[ASSIGNMENT] Repeat nothing but the lines below running from the one containing "Screen dimensions: 1512x809" to the one containing "Click the Waterfall thumbnail image". Keep both end lines.

[THE DATA]
• • • • •

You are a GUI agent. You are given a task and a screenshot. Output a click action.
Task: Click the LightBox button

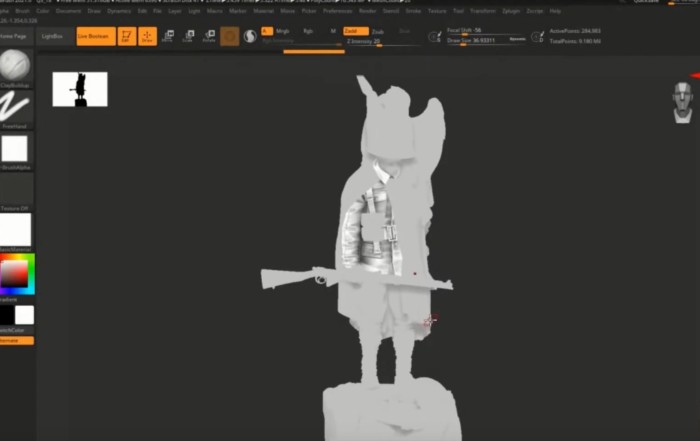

• • • • •

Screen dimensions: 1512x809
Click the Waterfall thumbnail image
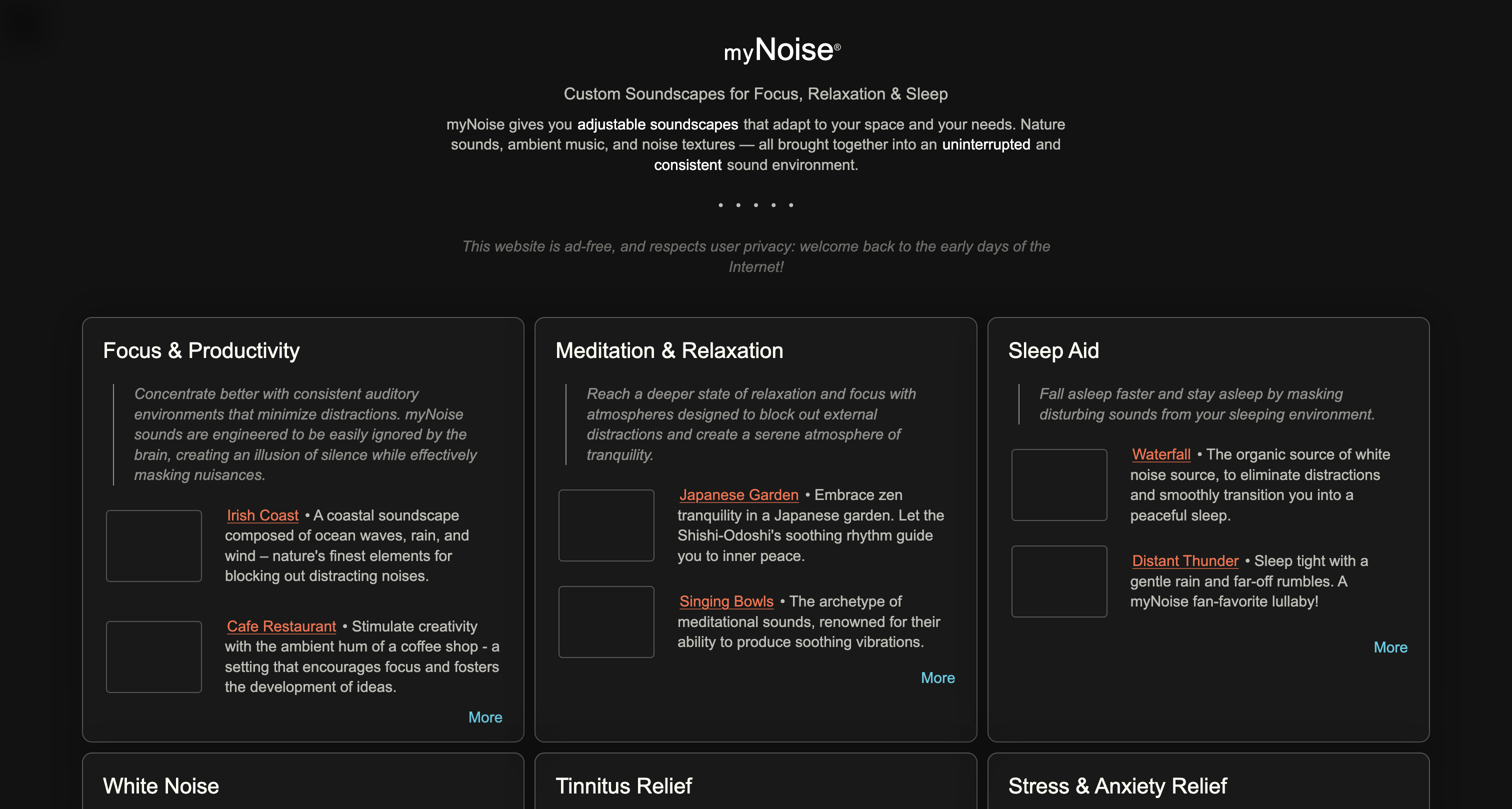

• • • • •

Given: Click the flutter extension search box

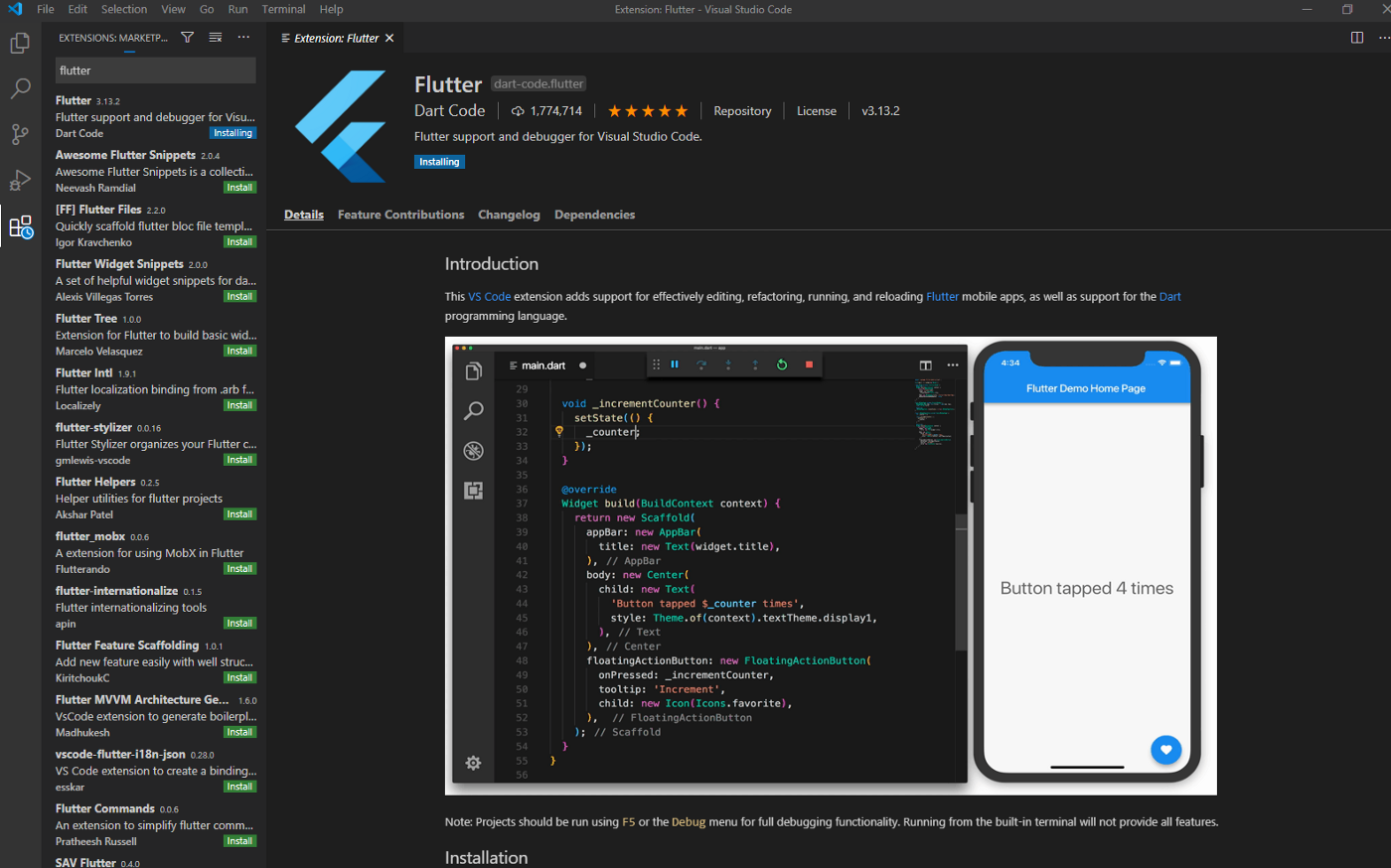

• • • • •

[RESPONSE TO THIS TASK]
Screen dimensions: 1512x809
Click the Waterfall thumbnail image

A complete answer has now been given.